__Study questions__
A – Answer these questions from the Blackpool theatre passage:
(i) Who acquired the property in 1927, and under what name was it reopened?
(ii) Besides the Queens Theatre, where did the Beatles perform on 4 August 1963?
(iii) What was built on the site after the building was demolished in the 1970s?
B – Reproduce part of the Blackpool theatre passage verbatim, starting at "Despite its lively" and ending at "Bank Hey Street.".

__Supplied passage__
/---
Only two years after its opening, in 1879, the building was sold and repurposed under the name Bannister’s Bazaar, a commercial adaptation that mirrored the changing demands of the resort’s bustling visitor economy. Its theatrical life resumed decades later when, in 1927, the entrepreneur Bert Feldman acquired the property and reopened it as Feldman’s Theatre. Feldman, a notable figure in British music publishing and variety entertainment, brought renewed vitality to the venue, positioning it within the vibrant entertainment circuit that defined Blackpool’s interwar years.

In later years the theatre was renamed the Queens Theatre, under which title it became a familiar part of Blackpool’s mid-twentieth-century cultural landscape. Among the many performances it hosted, one stands out as a memorable episode in both local and national popular history. On 4 August 1963, at the height of Beatlemania, the Beatles performed at the Queens Theatre as well as at the nearby ABC Theatre. The event drew crowds of fervent admirers whose excitement caused considerable disruption outside the venue. Reports described how the band, unable to enter through the main doors due to the throng of fans, were escorted through a neighbouring construction site, guided across scaffolding, and lowered through a trap door in the roof to reach the stage in time for their performance.

Despite its lively past, the theatre’s fortunes declined during the later twentieth century as Blackpool’s entertainment landscape evolved. The building was demolished in the 1970s to make way for a new C&A department store, continuing the site’s association with commerce rather than culture. The store later became occupied by TK Maxx, yet the ground it stands upon still recalls the layered history of performance, enterprise, and popular spectacle that once characterised the heart of Bank Hey Street.
\---
__Data below__
/---
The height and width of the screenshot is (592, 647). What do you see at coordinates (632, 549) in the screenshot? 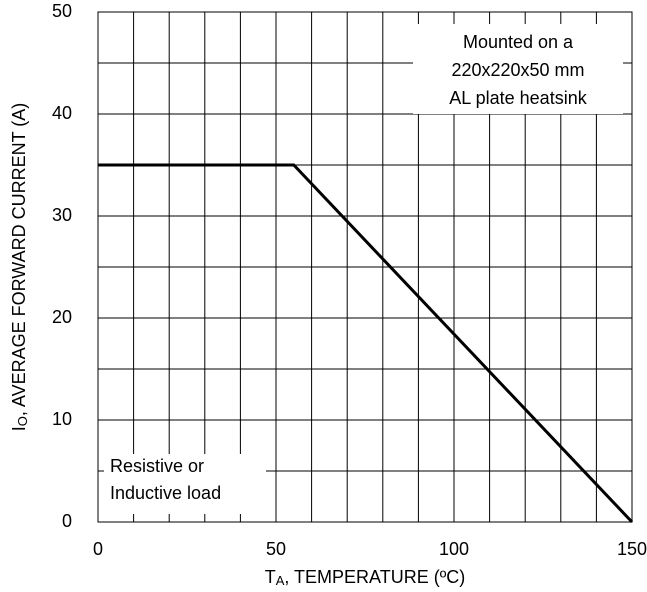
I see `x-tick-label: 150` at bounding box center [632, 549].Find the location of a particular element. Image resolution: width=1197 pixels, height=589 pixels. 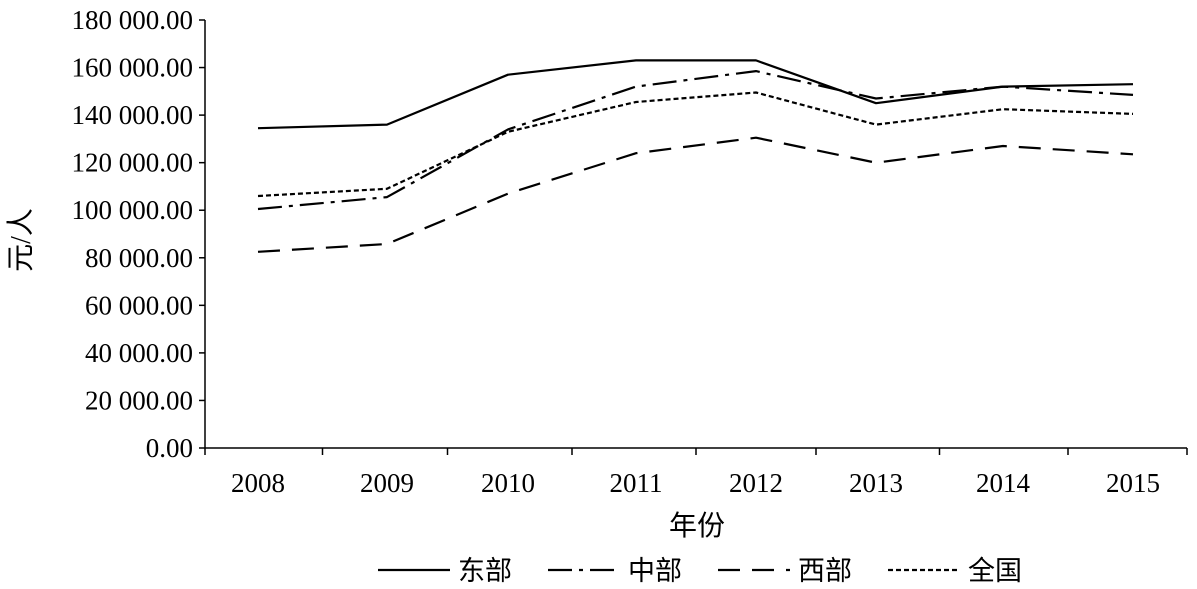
\---
__Task-by-task solutions__
A –
(i) Bert Feldman acquired it and reopened it as Feldman's Theatre.
(ii) The nearby ABC Theatre.
(iii) A new C&A department store.

B –
Despite its lively past, the theatre’s fortunes declined during the later twentieth century as Blackpool’s entertainment landscape evolved. The building was demolished in the 1970s to make way for a new C&A department store, continuing the site’s association with commerce rather than culture. The store later became occupied by TK Maxx, yet the ground it stands upon still recalls the layered history of performance, enterprise, and popular spectacle that once characterised the heart of Bank Hey Street.